There have been several locations around Bryan and College Station that have reached 100° a handful of times, but many inhibiting factors have lead to our "cooler" than average Summer thus far. One big element has been timely rain to lower temperatures significantly. In the month of July, over 6 inches of rain fell. For July, that does not happen often.
Additionally, our wind direction have been primarily from two different origins. Either from the north, or more frequently, the south.
A north wind will not only suppress the humidity, but also take the temperatures down a notch or two during the Summer. On the flip side, a south wind allows the flood gates to open from the Gulf of Mexico and pumping up our atmosphere with much more moisture. Additionally moisture (or humidity) in the air makes it tough for the air to heat up quickly and intensely. Therefore, the more humidity in the air, the harder it is for extremely high temperatures.
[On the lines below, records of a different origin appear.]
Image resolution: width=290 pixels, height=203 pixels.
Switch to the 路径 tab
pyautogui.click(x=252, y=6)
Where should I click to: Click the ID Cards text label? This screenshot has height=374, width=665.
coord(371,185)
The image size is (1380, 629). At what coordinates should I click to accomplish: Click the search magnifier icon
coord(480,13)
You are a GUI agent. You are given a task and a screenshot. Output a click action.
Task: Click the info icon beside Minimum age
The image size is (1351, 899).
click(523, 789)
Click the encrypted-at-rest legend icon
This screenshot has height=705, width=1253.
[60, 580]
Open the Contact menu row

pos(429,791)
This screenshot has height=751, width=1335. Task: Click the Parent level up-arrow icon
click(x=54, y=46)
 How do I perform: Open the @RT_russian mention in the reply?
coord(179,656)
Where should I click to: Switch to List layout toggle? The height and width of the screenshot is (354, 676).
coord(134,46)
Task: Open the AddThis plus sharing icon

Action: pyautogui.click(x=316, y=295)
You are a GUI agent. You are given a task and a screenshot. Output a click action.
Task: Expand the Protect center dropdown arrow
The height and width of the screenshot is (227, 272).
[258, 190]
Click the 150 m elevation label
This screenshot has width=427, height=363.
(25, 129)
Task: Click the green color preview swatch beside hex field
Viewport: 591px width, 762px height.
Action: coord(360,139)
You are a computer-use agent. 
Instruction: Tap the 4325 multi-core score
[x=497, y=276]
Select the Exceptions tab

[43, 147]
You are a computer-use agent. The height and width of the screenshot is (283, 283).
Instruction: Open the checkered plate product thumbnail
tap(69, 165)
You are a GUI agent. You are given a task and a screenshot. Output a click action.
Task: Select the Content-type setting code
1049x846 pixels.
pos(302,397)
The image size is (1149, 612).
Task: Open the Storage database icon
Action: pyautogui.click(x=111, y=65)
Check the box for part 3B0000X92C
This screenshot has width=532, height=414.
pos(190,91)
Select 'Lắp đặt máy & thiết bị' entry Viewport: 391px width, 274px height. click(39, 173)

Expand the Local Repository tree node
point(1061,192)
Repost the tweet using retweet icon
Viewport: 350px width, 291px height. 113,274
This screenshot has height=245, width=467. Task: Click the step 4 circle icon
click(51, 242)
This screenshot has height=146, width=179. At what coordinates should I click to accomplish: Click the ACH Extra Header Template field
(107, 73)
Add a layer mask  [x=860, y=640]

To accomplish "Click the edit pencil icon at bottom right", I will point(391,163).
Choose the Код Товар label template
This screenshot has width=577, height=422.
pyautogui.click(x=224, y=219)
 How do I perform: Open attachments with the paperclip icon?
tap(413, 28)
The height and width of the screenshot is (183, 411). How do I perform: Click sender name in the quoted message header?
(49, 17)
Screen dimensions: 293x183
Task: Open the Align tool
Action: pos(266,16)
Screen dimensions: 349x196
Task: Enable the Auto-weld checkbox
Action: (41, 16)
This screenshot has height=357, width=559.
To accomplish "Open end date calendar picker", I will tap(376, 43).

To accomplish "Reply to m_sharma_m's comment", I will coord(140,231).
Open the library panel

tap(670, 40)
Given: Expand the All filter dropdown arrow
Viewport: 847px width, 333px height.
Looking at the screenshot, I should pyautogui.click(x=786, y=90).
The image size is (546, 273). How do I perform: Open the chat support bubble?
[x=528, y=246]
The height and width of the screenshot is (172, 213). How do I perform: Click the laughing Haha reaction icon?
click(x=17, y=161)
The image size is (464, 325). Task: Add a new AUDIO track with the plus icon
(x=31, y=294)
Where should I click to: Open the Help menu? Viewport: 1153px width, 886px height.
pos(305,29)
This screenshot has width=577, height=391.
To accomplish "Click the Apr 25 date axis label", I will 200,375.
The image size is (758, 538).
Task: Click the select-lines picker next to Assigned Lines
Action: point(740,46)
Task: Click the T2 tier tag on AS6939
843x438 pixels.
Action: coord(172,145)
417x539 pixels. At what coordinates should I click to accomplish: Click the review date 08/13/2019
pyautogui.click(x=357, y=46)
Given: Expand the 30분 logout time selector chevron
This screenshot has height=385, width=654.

There are many other atmopsheric dynamic that can help contribute to a 100°, but one of the more reliable ways is a different wind direction. A southwest wind.
I cannot remember a day this Summer, where a broad southwest wind was pushing into the Brazos Valley. The reason why this is crucial, is because this wind direction leads to drier, and much hotter air. From the southwest, wind slopes down the tall mountains over Mexico and blows into Texas. As air sinks, it expands, dries, and heats quickly. For the entire Brazos Valley to have the best chance for widespread 100°+ air, a southwest wind needs to be in place. However, I do see this happening over the next 7-10 days. Yes, it will still be hot, but not 100°.
“Take a look up once in a while; you never know what you’ll miss.”